[[ SUPPLIED RECORDS open ]]
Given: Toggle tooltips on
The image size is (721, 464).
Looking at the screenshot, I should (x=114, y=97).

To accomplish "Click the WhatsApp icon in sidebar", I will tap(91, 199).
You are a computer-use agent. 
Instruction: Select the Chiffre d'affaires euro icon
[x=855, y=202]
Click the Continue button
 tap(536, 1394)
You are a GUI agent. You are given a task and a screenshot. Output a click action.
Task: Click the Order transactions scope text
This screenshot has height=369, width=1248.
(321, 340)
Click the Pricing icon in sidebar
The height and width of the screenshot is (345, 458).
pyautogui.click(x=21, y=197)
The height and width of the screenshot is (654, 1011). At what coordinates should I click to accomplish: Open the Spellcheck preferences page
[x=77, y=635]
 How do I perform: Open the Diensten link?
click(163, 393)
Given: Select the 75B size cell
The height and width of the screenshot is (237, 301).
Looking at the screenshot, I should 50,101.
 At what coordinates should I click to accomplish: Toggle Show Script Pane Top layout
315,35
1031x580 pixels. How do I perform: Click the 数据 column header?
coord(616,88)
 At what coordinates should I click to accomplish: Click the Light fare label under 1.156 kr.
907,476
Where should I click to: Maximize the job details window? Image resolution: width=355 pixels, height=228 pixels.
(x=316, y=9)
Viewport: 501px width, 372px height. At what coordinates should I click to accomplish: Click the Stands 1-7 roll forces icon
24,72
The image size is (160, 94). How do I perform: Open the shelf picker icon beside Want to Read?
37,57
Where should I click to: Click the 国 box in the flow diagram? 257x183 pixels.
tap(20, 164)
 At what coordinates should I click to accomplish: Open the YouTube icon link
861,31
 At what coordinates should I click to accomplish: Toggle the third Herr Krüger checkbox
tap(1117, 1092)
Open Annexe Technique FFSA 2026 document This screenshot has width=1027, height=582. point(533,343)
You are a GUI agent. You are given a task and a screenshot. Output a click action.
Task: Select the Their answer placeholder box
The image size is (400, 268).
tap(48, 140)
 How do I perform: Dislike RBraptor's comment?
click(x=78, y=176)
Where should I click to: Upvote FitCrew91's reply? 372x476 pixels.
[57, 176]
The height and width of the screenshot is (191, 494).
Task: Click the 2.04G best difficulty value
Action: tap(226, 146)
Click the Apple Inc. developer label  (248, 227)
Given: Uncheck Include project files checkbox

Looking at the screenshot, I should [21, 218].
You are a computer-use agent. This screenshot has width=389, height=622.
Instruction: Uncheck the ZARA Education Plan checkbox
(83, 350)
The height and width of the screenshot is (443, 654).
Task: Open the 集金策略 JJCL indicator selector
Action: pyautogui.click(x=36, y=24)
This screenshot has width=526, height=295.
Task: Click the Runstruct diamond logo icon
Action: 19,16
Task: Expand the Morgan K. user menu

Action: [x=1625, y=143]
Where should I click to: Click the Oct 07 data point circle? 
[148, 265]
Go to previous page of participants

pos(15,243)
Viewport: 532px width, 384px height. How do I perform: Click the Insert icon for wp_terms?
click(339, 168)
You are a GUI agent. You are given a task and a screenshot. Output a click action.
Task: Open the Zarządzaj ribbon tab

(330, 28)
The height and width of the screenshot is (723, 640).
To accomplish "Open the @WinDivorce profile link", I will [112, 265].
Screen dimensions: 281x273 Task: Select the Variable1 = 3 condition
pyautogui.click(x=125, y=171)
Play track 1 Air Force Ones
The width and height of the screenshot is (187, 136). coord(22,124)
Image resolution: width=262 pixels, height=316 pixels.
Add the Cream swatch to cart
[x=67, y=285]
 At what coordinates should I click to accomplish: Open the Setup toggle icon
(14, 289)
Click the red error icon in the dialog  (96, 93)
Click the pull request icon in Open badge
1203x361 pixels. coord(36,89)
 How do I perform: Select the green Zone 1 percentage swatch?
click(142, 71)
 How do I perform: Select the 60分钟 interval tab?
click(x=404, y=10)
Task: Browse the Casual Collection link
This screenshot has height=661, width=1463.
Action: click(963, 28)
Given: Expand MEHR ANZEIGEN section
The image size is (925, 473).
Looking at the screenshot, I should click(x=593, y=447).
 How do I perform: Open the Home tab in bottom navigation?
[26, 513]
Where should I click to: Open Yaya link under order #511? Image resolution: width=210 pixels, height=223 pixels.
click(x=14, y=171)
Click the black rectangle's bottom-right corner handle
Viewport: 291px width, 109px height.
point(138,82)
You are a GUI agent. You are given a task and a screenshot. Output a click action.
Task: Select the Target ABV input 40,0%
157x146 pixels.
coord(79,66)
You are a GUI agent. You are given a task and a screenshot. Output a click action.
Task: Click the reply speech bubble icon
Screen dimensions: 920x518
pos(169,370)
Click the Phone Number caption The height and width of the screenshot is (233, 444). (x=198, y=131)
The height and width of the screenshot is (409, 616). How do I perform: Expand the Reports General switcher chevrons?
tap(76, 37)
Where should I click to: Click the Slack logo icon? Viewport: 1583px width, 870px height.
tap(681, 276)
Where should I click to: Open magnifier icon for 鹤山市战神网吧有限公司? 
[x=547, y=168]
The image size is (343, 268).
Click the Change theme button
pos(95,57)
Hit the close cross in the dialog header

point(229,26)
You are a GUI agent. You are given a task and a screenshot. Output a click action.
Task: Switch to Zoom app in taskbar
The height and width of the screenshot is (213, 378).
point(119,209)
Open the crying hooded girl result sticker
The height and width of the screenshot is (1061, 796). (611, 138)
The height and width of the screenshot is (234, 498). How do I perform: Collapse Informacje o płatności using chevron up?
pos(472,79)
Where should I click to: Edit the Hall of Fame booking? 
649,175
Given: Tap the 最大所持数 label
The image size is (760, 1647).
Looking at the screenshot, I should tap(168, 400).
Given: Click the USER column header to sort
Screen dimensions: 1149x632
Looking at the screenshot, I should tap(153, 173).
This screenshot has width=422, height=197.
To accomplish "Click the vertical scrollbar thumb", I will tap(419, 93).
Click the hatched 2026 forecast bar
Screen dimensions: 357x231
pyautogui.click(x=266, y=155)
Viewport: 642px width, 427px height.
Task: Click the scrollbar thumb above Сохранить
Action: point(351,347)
[[ SUPPLIED RECORDS closed ]]
In the records above, find each line that mentions the string "will", then copy it.

To accomplish "Click the WhatsApp icon in sidebar", I will tap(91, 199).
To accomplish "Open the @WinDivorce profile link", I will [112, 265].
To accomplish "Click the vertical scrollbar thumb", I will tap(419, 93).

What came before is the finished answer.